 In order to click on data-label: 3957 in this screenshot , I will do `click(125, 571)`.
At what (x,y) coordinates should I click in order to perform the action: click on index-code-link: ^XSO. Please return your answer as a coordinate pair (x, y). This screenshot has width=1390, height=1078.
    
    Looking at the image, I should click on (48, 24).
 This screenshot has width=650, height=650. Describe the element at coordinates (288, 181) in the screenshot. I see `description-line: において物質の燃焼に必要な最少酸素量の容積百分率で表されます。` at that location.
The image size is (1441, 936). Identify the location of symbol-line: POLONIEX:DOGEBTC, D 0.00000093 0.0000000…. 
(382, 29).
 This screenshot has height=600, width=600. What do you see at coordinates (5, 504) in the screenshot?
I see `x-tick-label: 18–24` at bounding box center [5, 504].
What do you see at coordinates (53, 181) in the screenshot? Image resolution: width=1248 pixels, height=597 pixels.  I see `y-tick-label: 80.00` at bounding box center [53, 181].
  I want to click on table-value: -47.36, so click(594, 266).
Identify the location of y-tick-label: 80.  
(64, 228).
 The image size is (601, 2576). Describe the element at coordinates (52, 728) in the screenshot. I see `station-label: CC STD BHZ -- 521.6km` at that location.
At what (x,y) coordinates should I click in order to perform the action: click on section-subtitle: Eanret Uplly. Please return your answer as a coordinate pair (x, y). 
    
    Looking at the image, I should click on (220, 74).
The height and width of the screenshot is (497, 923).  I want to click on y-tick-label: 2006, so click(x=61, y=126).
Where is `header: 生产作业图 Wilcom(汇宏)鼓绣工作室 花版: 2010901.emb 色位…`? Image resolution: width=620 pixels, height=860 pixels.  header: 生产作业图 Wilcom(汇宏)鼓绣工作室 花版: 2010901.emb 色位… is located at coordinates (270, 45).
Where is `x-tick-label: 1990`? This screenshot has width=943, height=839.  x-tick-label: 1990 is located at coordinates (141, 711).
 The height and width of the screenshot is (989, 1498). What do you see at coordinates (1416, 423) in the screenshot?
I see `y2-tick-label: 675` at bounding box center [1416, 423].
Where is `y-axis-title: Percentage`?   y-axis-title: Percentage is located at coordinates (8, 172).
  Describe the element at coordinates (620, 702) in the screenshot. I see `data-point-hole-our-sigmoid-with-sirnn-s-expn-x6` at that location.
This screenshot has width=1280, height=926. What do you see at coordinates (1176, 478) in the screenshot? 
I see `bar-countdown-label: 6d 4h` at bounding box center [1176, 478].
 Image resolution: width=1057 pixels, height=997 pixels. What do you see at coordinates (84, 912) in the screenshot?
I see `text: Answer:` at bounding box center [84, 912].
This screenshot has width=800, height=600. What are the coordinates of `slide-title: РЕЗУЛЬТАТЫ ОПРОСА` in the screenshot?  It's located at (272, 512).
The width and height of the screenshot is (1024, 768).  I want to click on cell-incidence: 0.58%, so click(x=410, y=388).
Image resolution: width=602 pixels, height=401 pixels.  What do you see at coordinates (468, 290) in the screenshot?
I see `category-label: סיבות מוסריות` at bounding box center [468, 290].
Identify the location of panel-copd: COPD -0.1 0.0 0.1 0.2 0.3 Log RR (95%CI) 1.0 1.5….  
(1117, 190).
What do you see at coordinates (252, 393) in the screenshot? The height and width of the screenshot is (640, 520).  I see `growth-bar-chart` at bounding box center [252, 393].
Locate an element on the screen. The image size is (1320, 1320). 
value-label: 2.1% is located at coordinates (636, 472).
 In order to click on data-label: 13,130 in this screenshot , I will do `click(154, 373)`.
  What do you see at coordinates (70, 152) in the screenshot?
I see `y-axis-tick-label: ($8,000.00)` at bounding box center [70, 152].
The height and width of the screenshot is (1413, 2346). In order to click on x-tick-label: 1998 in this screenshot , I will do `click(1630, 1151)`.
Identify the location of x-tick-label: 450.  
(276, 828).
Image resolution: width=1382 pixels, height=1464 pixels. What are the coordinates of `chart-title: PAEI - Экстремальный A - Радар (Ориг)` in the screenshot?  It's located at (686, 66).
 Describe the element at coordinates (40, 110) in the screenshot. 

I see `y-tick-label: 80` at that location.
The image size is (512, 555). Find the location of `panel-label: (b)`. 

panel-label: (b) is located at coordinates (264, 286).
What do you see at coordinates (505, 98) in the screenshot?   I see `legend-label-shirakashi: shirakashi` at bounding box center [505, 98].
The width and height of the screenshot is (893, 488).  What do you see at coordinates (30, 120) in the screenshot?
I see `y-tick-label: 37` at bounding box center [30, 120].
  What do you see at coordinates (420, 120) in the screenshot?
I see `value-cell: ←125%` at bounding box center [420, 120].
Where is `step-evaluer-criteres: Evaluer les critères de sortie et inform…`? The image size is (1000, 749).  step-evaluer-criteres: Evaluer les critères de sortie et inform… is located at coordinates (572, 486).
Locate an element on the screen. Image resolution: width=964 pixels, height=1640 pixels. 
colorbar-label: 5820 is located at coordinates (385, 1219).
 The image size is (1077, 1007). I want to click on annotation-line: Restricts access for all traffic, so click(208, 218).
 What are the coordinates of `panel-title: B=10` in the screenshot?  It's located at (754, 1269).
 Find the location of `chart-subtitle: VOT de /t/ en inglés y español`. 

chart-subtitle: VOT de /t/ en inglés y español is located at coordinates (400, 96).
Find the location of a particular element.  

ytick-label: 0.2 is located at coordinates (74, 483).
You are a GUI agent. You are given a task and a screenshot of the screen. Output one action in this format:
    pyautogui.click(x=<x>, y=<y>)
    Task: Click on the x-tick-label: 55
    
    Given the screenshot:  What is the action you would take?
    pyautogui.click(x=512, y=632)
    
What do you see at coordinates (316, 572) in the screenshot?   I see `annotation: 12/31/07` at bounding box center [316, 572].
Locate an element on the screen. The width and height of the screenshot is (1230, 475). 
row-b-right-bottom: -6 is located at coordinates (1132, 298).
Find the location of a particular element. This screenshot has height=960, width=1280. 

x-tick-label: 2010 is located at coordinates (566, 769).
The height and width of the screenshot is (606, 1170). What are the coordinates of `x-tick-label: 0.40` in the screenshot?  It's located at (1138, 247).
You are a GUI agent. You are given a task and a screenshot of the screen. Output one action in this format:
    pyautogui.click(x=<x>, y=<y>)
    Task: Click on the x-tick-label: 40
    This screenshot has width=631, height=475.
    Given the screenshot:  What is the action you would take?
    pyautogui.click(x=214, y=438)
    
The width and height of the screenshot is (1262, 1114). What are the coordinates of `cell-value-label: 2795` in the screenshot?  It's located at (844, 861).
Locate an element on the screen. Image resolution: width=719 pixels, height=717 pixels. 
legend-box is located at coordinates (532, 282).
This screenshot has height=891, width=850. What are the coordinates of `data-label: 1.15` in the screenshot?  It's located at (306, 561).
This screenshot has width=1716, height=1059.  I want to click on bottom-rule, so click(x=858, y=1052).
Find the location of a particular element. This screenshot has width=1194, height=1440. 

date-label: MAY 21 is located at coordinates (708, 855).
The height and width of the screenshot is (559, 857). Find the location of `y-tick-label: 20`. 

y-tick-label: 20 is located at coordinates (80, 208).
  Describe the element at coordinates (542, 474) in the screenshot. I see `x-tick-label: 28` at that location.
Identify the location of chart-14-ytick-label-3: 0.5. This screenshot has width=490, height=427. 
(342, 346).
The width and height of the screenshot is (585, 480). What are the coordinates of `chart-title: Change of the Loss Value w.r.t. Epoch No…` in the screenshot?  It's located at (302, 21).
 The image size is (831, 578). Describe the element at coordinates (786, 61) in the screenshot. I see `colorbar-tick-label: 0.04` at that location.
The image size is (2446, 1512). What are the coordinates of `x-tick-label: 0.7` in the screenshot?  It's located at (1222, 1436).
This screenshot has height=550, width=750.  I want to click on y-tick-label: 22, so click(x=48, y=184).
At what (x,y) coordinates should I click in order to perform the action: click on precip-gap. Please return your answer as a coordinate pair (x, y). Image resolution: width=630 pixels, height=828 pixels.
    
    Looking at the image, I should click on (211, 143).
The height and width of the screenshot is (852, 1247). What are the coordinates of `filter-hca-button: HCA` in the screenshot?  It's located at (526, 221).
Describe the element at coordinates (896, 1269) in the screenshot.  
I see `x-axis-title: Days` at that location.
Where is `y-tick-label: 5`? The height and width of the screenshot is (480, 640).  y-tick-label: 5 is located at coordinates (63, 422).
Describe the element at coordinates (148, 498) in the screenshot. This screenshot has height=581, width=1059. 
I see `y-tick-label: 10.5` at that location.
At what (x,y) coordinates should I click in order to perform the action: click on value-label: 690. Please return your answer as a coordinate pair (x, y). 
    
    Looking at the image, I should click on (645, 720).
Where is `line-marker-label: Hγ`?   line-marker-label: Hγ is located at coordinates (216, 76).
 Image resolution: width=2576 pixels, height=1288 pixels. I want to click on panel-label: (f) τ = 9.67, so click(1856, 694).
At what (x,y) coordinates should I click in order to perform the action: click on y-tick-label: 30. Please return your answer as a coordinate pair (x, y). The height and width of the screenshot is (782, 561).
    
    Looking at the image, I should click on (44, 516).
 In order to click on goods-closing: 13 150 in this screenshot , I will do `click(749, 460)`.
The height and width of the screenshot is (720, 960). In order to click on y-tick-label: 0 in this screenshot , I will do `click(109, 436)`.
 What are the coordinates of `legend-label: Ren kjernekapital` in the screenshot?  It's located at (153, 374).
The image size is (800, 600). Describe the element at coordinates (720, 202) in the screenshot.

### Brief
Starting at the line that has "Identify the location of x-tick-label: 450." and ending after the line that has "What do you see at coordinates (505, 98)", rewrite those records with "screenshot" changed to "screen capture" and everything else left the same.

### Response area
Identify the location of x-tick-label: 450.  
(276, 828).
Image resolution: width=1382 pixels, height=1464 pixels. What are the coordinates of `chart-title: PAEI - Экстремальный A - Радар (Ориг)` in the screen capture?  It's located at (686, 66).
 Describe the element at coordinates (40, 110) in the screen capture. 

I see `y-tick-label: 80` at that location.
The image size is (512, 555). Find the location of `panel-label: (b)`. 

panel-label: (b) is located at coordinates (264, 286).
What do you see at coordinates (505, 98) in the screen capture?   I see `legend-label-shirakashi: shirakashi` at bounding box center [505, 98].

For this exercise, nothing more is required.